Activation of JAK2 by the oxidative stress generated with oxidized low-density lipoprotein.
Free Radic Biol Med
; 31(11): 1334-40, 2001 Dec 01.
Article
en En
| MEDLINE
| ID: mdl-11728804
Atherosclerosis includes a series of cellular and molecular responses characteristic of an inflammatory disease. We provide evidence that cupric-ion-oxidized LDL (CuLDL) or endothelial cell-oxidized LDL (ELDL) induced the activation by Tyr-phosphorylation of JAK2, one of the Janus kinase involved upstream of STATs in the JAK/STAT pathway of cytokine transduction.

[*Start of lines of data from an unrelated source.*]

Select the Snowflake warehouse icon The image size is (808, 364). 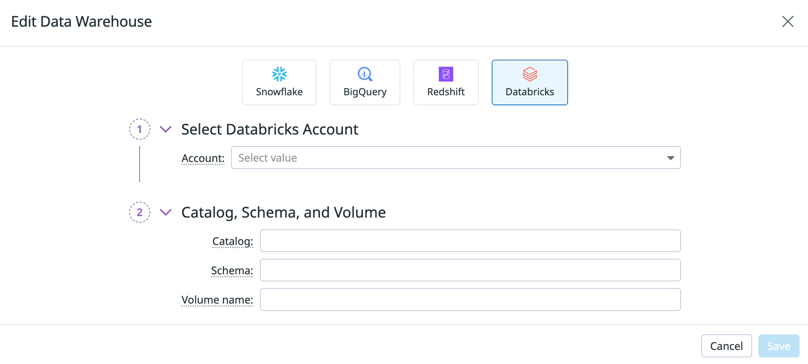point(279,74)
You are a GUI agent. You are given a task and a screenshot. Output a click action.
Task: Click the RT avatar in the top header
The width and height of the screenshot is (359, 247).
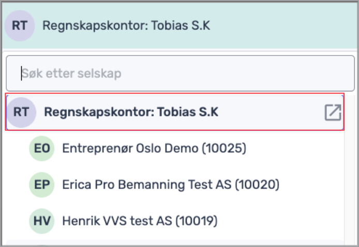tap(20, 25)
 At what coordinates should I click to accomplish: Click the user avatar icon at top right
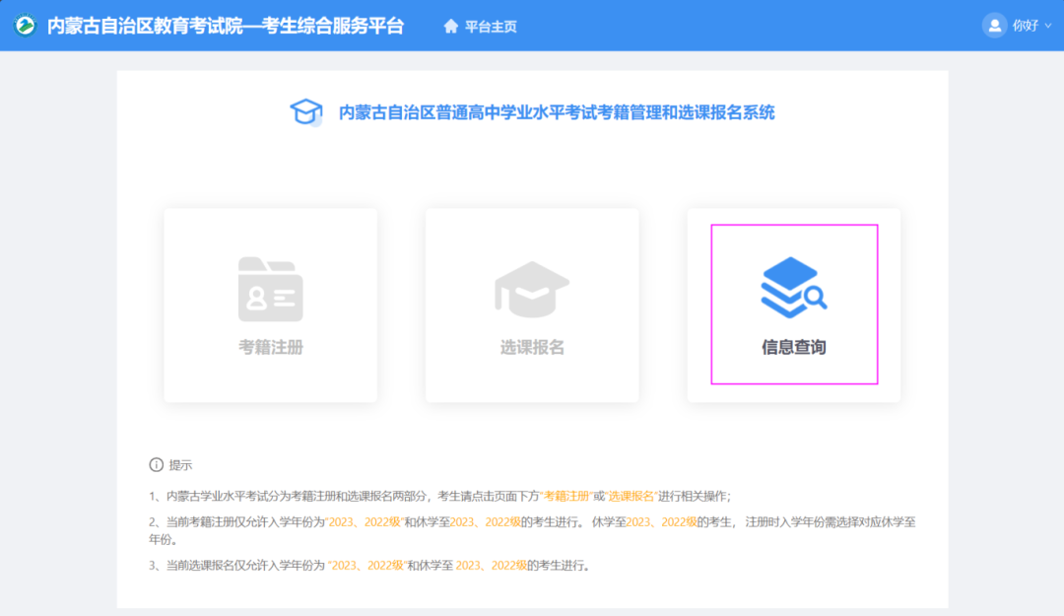tap(994, 26)
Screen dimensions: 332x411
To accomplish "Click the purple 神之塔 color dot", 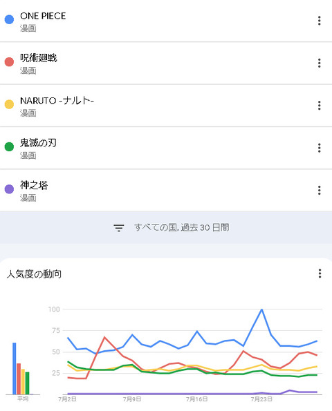I will pos(9,189).
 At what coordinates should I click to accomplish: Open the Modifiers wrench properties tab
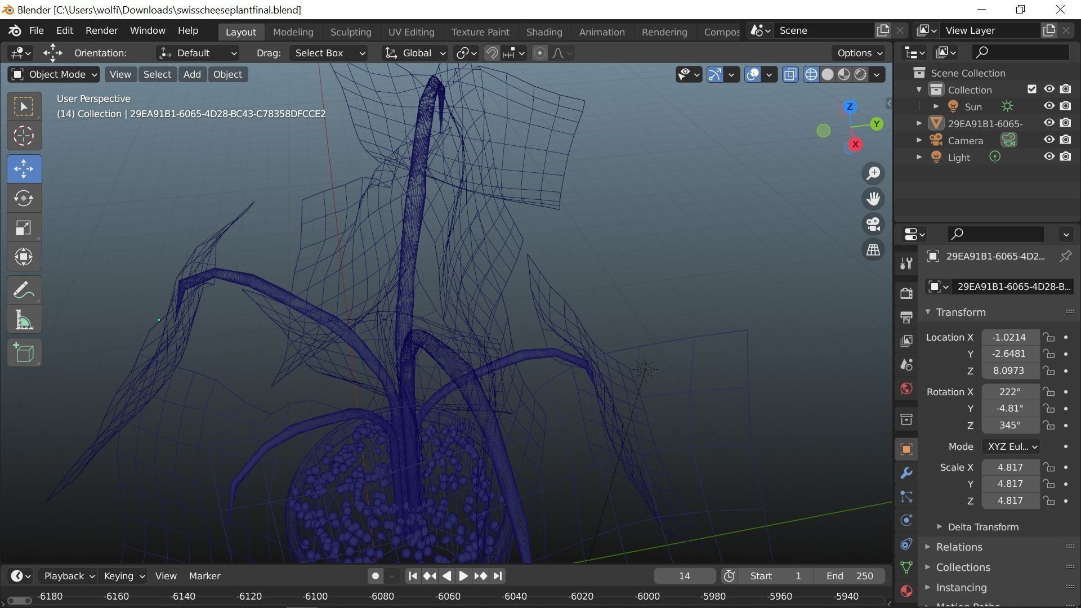906,473

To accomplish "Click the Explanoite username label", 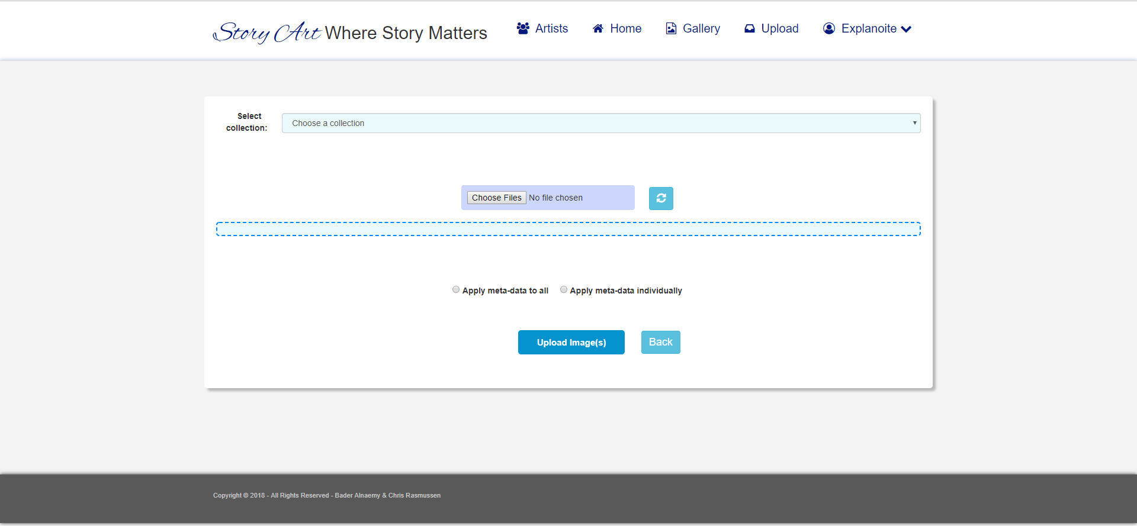I will click(869, 28).
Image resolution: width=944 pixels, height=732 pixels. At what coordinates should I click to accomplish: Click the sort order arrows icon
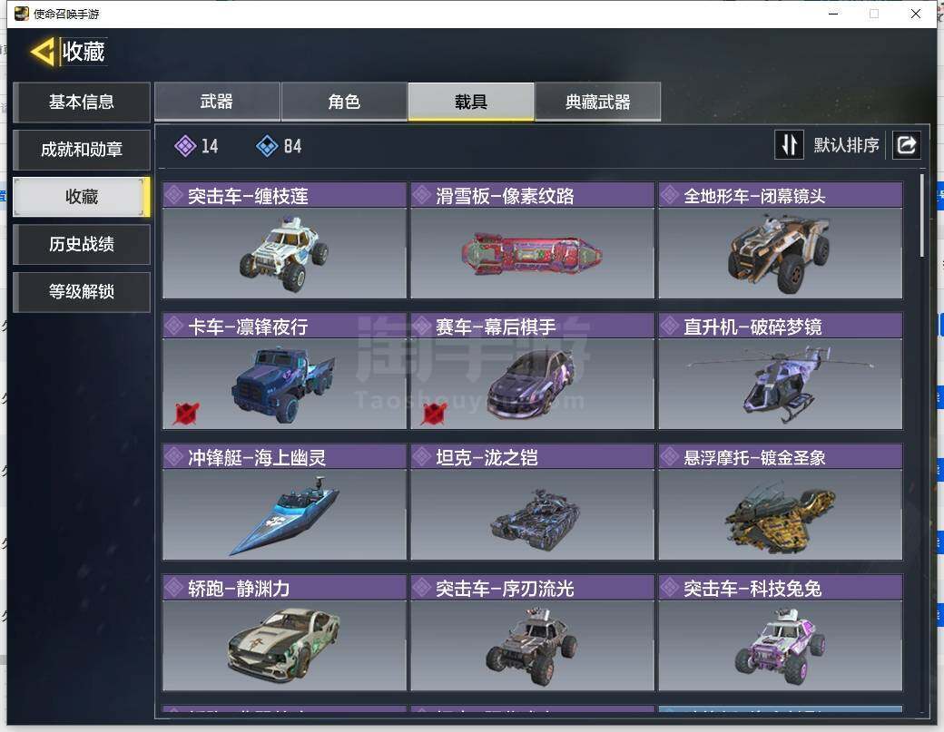(789, 145)
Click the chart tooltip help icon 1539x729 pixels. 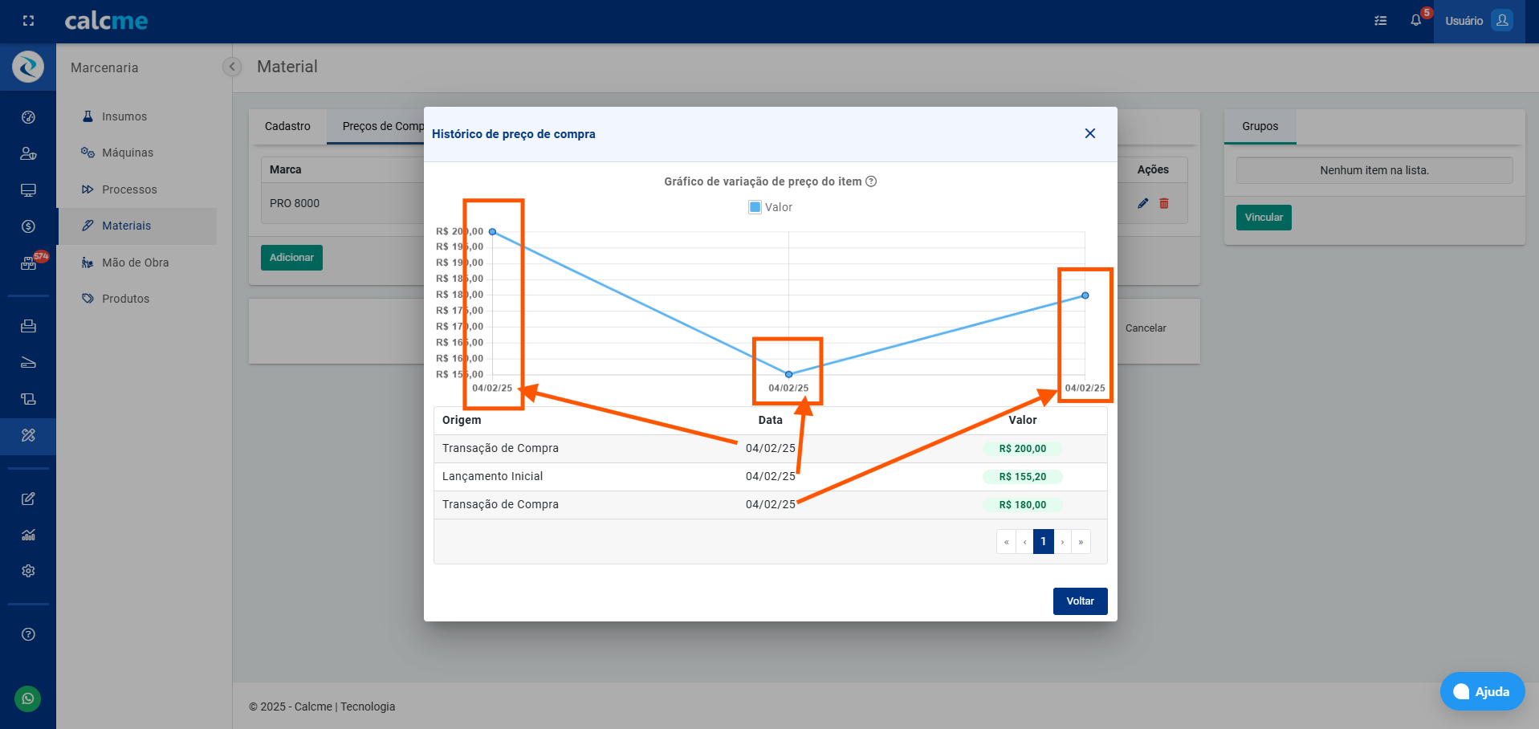click(x=871, y=181)
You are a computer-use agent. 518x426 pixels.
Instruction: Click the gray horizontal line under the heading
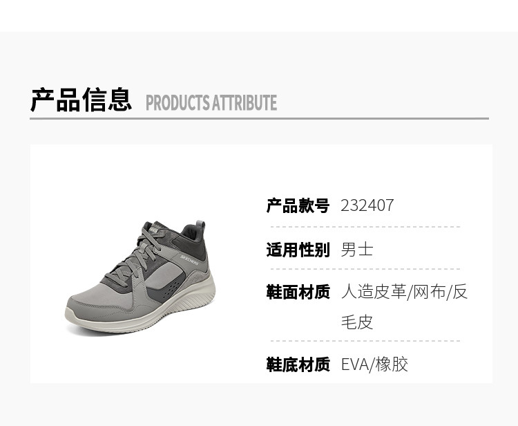tap(259, 118)
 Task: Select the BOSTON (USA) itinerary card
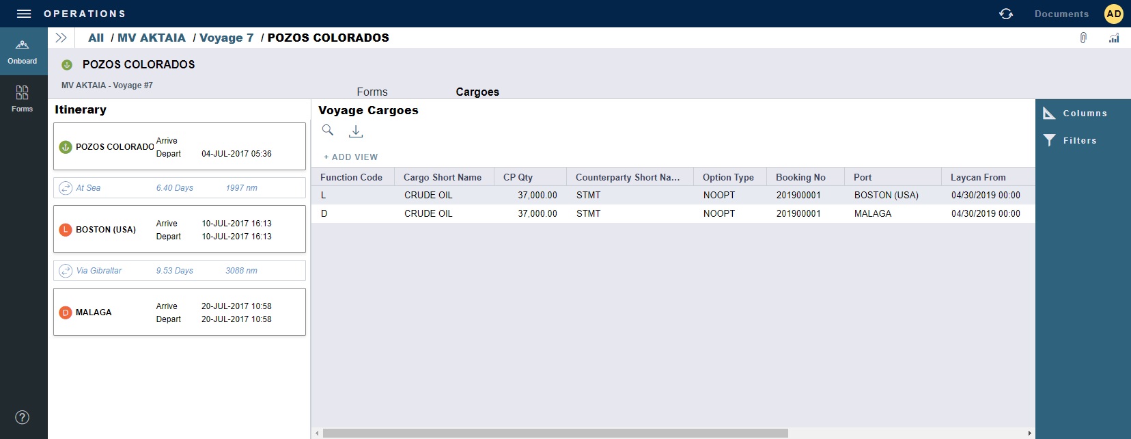pyautogui.click(x=180, y=230)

Oxidized LDL (OxLDL) also initiated STAT1 and STAT3 Tyr-phosphorylation and translocation to the nucleus, with a more marked effect for the extensively modified CuLDL. Genistein, a nonspecific Tyr-kinase inhibitor, and AG490, a specific inhibitor of JAKs, markedly prevented the CuLDL-induced enhancement of STAT1 and STAT3 Tyr-phosphorylation and DNA-binding activity, suggesting that JAKs are the main kinases involved in STATs' activation by oxidized LDL. In addition, the lipid extract of CuLDL increased the intracellular levels of lipid peroxidation products and the Tyr-phosphorylation of JAK2, STAT1, and STAT3, whereas the antioxidant vitamin E prevented all these effects. These results demonstrate that OxLDL induces the activation by Tyr-phosphorylation of JAK2, STAT1, and STAT3 by generation of an intracellular oxidative stress by means of its lipid peroxidation products, and thus include JAK2 within the range of oxidative stress-activated kinases.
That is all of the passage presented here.